*** Selection

Sunhill Water Corp. v. Water Resources Commission
Citation | 301 N.Y.S.2d 935,32 A.D.2d 1006 |
Parties | In the Matter of SUNHILL WATER CORP., Petitioner, v. WATER RESOURCES COMMISSION et al., Respondents. |
Decision Date | 03 July 1969 |
Court | New York Supreme Court — Appellate Division |
Melvyn Tanenbaum, Huntington, for petitioner.
Louis J. Lefkowitz, Atty. Gen. (Dunton F. Tynan, Albany, of counsel), for respondent, Water Resources Commission.
VanNostrand & Martin, Amityville (L. VanNostrand, Jr., Amityville, of counsel), for respondent, Suffolk County Water Authority.
Schechter & Schechter, Smithtown (Eugene L. Wishod, Smithtown, of counsel), for intervenor, Levitt and Sons Incorporated.
Before GIBSON, P.J., and AULISI, STALEY, COOKE and GREENBLOTT, JJ.
Proceeding under CPLR article 78 ( ) to review a determination of the Water Resources Commission denying the application of petitioner for approval of its plans for the supply of water to a subdivision at Selden in the Town of Brookhaven, Suffolk County.

******
*** Raw records

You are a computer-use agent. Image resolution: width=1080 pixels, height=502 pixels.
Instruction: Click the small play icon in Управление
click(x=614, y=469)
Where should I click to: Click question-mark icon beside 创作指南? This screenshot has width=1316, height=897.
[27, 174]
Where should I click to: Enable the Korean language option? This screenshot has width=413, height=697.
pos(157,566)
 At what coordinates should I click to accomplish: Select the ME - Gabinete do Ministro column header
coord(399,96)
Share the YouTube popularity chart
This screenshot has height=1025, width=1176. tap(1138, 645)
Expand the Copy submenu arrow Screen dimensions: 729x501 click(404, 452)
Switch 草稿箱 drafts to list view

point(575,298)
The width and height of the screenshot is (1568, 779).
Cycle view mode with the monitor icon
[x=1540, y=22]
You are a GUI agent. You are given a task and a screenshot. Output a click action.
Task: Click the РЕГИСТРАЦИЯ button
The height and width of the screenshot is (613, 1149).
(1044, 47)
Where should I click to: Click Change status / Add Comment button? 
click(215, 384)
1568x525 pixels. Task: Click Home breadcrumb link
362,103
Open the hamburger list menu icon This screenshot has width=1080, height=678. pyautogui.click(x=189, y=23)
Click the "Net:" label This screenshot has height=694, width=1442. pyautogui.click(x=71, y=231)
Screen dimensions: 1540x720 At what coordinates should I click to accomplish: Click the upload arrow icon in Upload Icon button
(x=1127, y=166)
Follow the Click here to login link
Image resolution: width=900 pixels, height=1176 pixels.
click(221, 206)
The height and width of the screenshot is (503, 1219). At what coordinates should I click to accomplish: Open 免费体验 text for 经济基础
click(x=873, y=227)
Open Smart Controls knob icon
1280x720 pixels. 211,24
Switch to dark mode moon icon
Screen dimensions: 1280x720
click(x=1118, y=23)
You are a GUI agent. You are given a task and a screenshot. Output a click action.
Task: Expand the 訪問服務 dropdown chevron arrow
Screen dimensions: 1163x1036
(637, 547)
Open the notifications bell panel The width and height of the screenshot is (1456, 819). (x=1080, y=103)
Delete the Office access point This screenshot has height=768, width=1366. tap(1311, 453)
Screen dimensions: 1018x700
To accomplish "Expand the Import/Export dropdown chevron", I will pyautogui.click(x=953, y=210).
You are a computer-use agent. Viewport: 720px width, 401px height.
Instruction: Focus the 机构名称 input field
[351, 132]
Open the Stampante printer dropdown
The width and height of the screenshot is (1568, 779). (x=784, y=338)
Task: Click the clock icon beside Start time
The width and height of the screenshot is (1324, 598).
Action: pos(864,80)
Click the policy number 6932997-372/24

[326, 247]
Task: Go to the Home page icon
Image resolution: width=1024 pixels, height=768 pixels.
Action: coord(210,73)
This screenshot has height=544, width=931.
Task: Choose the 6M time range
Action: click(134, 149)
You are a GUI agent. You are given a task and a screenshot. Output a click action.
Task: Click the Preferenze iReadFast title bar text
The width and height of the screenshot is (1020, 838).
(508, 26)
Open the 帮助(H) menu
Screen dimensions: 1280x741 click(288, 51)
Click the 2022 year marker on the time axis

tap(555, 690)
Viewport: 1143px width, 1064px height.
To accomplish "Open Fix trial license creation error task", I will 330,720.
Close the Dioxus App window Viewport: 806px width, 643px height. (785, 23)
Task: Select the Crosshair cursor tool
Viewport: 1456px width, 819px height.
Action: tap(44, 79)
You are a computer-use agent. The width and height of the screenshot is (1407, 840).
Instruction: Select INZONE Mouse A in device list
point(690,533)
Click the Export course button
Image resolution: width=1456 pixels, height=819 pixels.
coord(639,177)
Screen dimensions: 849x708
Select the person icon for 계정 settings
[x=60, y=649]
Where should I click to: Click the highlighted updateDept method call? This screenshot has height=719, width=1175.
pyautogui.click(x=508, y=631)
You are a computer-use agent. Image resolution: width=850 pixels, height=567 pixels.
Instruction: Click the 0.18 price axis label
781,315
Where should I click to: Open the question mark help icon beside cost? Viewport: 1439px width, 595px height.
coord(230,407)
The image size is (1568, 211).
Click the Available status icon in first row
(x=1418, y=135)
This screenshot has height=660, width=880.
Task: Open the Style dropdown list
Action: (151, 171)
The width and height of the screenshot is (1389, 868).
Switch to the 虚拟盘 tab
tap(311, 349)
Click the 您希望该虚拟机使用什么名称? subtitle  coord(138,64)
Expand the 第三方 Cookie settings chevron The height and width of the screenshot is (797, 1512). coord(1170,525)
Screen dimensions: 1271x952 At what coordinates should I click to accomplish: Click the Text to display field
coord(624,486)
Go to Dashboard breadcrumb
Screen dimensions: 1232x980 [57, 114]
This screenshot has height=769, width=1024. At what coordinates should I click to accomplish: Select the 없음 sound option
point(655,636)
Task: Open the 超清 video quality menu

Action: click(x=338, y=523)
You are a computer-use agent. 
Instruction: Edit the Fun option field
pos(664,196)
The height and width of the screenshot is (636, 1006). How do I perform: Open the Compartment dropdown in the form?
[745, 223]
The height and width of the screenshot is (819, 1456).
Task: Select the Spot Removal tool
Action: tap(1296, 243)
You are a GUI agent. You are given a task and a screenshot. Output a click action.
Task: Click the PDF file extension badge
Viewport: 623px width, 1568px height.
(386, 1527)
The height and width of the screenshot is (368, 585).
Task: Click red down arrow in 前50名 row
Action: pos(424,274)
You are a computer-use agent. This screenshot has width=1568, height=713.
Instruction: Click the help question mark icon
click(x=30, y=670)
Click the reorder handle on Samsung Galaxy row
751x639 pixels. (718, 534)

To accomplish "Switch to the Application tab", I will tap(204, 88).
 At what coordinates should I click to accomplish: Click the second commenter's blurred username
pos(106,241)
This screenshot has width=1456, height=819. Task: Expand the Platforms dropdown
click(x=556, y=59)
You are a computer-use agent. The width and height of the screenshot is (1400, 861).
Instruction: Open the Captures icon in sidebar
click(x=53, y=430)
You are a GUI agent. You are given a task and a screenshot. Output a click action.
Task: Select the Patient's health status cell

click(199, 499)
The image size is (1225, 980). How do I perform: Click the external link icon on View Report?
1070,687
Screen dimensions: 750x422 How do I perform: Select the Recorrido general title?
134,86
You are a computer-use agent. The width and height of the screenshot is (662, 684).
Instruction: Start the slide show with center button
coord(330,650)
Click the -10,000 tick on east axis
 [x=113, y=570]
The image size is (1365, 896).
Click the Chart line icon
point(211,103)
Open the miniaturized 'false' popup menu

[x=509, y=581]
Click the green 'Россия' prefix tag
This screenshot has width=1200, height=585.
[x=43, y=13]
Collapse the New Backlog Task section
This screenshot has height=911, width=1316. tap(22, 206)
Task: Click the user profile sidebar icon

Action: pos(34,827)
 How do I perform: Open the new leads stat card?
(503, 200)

******

— Given request A —
In the Sunhill Water case record, which firm and counsel appeared for the intervenor, Levitt and Sons Incorporated?
— Given request B —
Reproduce the Sunhill Water case record from "Sunhill Water Corp. v." up to and including "and GREENBLOTT, JJ.".

— Written solution A —
Schechter & Schechter of Smithtown, with Eugene L. Wishod of Smithtown as counsel.

— Written solution B —
Sunhill Water Corp. v. Water Resources Commission
Citation | 301 N.Y.S.2d 935,32 A.D.2d 1006 |
Parties | In the Matter of SUNHILL WATER CORP., Petitioner, v. WATER RESOURCES COMMISSION et al., Respondents. |
Decision Date | 03 July 1969 |
Court | New York Supreme Court — Appellate Division |
Melvyn Tanenbaum, Huntington, for petitioner.
Louis J. Lefkowitz, Atty. Gen. (Dunton F. Tynan, Albany, of counsel), for respondent, Water Resources Commission.
VanNostrand & Martin, Amityville (L. VanNostrand, Jr., Amityville, of counsel), for respondent, Suffolk County Water Authority.
Schechter & Schechter, Smithtown (Eugene L. Wishod, Smithtown, of counsel), for intervenor, Levitt and Sons Incorporated.
Before GIBSON, P.J., and AULISI, STALEY, COOKE and GREENBLOTT, JJ.